- **Extrait présenté**:

J'aime imaginer que l'illustration manquante est proche de celui ou celle qui l'a dérobée et qu'elle lui apporte du bonheur....
Anonyme,
"Recyclé livres" brasse des milliers de livres. Je pense que ces travailleurs ne se sont dont pas aperçu de l'absence de ces deux pages. Le livre était en très bon état et l'envoi soigné.
J'ai découvert encore autre chose. La calligraphie de la couverture signifie "Cangue".
Et la première page contient le paragraphe que vous venez de citer, Soleil vert.
Même "la clarté de la lune (qui) illuminait la bordure de l'oreiller" mais là c'est celui de la servante.
Ce roman m'a vraiment plu. Il est remarquablement construit en miroir.
Voilà, c'est le moment que j'aime. Ce plus tard du livre refermé.

Éléments recensés dans un jeu de données:
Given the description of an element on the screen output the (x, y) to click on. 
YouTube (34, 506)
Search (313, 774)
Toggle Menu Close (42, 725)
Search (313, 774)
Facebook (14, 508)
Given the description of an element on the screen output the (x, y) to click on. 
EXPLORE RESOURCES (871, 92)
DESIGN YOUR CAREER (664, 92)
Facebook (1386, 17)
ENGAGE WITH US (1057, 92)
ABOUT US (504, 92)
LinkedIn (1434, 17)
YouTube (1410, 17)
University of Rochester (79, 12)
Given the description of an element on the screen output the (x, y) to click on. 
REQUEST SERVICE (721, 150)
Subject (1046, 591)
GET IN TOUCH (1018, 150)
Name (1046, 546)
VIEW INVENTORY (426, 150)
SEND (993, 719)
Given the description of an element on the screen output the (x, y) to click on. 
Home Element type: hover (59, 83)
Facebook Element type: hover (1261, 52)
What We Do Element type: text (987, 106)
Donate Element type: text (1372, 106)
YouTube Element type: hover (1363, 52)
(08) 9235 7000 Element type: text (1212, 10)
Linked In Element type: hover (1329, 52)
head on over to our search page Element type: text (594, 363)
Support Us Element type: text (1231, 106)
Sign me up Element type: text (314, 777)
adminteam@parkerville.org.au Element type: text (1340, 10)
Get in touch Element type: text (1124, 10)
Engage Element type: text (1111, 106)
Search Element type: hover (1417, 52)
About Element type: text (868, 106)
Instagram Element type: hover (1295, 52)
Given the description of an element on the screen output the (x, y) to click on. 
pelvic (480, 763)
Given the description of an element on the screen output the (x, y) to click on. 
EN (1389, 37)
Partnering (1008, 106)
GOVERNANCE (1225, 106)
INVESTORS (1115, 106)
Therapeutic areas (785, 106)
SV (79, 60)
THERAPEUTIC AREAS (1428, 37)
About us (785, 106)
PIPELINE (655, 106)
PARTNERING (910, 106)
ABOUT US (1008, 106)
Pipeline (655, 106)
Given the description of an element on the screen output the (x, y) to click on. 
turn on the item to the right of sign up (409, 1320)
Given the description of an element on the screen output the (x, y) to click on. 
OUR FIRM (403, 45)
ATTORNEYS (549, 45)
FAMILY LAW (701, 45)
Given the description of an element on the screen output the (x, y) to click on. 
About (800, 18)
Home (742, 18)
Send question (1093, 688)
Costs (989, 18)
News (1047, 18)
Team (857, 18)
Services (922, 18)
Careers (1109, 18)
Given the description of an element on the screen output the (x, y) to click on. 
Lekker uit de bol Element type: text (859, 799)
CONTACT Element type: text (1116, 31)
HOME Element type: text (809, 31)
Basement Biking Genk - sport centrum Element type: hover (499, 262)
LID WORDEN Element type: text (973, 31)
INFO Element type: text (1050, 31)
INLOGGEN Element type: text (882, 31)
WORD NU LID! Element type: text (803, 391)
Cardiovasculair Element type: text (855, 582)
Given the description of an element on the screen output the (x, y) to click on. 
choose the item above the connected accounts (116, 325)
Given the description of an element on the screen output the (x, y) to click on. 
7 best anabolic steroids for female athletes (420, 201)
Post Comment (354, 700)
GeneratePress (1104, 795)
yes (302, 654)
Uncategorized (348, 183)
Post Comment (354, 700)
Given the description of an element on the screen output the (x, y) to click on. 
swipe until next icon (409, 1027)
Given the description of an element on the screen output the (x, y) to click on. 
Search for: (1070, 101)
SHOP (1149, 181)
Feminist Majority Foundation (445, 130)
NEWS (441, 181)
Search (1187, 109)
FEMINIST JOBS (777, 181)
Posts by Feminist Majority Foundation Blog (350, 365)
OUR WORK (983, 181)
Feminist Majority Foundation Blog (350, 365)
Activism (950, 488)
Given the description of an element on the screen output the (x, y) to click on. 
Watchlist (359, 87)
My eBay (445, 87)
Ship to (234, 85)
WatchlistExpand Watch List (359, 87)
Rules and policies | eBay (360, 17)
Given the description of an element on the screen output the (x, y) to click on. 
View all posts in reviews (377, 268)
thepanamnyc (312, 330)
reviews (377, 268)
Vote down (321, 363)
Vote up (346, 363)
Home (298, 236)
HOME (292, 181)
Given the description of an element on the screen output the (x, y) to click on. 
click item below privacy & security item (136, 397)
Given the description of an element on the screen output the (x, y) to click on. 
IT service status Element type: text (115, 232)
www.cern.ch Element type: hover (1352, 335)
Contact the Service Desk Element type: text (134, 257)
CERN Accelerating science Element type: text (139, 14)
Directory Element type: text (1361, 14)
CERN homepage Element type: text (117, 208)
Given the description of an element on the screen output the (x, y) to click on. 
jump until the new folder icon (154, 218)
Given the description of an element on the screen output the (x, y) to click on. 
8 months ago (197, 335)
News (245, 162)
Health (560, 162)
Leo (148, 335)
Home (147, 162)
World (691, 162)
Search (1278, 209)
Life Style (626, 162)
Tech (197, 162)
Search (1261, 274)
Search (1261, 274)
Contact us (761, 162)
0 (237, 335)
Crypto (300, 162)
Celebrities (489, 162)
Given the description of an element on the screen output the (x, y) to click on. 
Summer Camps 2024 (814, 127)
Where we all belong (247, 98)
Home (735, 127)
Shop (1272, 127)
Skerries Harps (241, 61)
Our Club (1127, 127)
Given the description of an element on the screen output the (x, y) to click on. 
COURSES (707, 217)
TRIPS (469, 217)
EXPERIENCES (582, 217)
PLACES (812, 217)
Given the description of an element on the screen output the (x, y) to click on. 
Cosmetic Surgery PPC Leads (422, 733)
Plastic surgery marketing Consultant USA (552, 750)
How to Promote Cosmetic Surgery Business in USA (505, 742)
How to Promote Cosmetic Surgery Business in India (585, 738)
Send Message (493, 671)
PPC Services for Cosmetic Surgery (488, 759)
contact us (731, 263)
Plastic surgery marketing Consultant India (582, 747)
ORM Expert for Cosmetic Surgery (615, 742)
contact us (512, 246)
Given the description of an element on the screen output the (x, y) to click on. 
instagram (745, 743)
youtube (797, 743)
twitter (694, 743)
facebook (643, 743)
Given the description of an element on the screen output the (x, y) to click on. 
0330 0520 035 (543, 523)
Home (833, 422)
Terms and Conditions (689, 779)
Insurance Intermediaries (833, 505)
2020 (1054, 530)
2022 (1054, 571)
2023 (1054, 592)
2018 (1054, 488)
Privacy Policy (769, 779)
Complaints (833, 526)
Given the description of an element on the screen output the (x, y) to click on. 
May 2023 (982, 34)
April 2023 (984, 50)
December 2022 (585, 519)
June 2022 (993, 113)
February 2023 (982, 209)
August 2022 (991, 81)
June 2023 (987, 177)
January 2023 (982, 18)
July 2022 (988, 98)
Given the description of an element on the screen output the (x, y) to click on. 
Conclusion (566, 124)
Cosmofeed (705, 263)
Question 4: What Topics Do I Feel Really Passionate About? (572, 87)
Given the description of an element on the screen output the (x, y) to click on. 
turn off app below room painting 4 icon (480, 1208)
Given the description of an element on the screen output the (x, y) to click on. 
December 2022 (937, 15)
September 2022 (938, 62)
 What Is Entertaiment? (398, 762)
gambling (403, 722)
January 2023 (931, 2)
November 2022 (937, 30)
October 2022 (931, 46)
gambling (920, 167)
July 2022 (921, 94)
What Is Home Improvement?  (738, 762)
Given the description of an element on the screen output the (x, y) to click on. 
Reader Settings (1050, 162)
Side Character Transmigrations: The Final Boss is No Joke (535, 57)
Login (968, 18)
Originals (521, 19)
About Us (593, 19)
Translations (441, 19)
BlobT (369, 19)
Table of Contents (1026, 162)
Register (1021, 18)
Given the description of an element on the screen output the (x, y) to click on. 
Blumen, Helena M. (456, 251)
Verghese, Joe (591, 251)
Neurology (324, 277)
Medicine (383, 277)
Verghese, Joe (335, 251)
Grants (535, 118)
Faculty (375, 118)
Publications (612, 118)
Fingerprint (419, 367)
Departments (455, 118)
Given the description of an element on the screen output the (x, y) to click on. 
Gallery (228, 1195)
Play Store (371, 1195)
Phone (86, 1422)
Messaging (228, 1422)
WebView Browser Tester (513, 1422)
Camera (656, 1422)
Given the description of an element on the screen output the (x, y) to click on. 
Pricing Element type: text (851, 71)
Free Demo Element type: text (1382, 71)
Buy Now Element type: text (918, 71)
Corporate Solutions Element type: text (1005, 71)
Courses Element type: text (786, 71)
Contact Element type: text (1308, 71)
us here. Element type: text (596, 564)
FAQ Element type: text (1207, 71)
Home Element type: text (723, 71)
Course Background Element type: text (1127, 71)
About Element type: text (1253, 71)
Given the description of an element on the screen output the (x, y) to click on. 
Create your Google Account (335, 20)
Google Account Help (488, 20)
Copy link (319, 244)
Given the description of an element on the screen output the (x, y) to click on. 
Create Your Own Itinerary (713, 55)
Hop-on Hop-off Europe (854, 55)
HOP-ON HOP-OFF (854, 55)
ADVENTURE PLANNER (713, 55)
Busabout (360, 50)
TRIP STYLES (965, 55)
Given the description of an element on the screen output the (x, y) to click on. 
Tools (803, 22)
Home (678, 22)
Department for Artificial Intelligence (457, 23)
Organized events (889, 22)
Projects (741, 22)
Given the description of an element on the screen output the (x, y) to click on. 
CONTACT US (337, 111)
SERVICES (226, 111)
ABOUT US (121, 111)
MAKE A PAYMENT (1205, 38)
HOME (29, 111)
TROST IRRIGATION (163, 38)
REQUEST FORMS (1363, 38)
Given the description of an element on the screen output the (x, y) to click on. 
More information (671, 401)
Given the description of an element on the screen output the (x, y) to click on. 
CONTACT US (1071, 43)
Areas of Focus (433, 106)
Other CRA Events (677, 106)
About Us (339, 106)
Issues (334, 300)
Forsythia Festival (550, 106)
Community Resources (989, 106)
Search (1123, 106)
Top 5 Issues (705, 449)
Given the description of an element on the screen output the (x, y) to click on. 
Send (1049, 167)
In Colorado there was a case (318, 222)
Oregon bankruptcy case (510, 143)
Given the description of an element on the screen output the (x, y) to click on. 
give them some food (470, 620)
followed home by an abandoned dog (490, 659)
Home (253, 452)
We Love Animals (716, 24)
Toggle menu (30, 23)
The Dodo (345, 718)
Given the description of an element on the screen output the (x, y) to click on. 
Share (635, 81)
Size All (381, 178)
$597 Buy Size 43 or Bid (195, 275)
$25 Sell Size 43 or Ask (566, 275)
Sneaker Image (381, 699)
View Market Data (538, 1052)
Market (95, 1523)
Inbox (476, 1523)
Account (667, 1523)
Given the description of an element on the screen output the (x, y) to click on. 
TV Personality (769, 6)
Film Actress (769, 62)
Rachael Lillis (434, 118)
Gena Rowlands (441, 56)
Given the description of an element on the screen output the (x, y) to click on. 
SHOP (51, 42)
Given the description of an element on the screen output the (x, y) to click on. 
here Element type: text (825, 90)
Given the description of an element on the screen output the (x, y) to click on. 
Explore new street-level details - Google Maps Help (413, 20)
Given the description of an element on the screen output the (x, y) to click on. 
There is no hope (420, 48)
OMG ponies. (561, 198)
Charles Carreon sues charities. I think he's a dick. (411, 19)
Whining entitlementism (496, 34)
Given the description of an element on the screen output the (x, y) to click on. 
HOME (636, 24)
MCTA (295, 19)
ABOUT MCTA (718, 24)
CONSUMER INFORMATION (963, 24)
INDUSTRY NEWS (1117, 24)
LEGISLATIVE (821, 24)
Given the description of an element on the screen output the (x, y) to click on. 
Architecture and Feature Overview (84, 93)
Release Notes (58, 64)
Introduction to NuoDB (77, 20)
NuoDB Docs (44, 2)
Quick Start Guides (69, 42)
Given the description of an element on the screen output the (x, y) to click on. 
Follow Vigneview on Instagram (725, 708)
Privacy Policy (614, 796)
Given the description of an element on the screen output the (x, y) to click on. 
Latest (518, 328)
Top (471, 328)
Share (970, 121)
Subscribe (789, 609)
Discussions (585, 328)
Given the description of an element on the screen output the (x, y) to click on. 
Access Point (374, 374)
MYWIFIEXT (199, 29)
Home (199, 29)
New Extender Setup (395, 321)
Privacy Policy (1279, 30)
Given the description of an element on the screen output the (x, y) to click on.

- **Travail à faire**:
(a) Résumez sous forme de liste le paragraphe de l'extrait qui commence par « "Recyclé livres" brasse », en conservant ses faits principaux.
(b) Recopiez, s'il vous plaît, le passage de l'extrait qui commence à « J'aime imaginer que » et se termine à « et l'envoi soigné. ».
Les données ci-dessus forment un matériau distinct de l'extrait.

- **Corrigé détaillé**:
(a)
- « Recyclé livres » traite des milliers de livres.
- Ses employés n'ont sans doute pas remarqué l'absence des deux pages.
- Le livre était en très bon état et l'envoi soigné.

(b)
J'aime imaginer que l'illustration manquante est proche de celui ou celle qui l'a dérobée et qu'elle lui apporte du bonheur....
Anonyme,
"Recyclé livres" brasse des milliers de livres. Je pense que ces travailleurs ne se sont dont pas aperçu de l'absence de ces deux pages. Le livre était en très bon état et l'envoi soigné.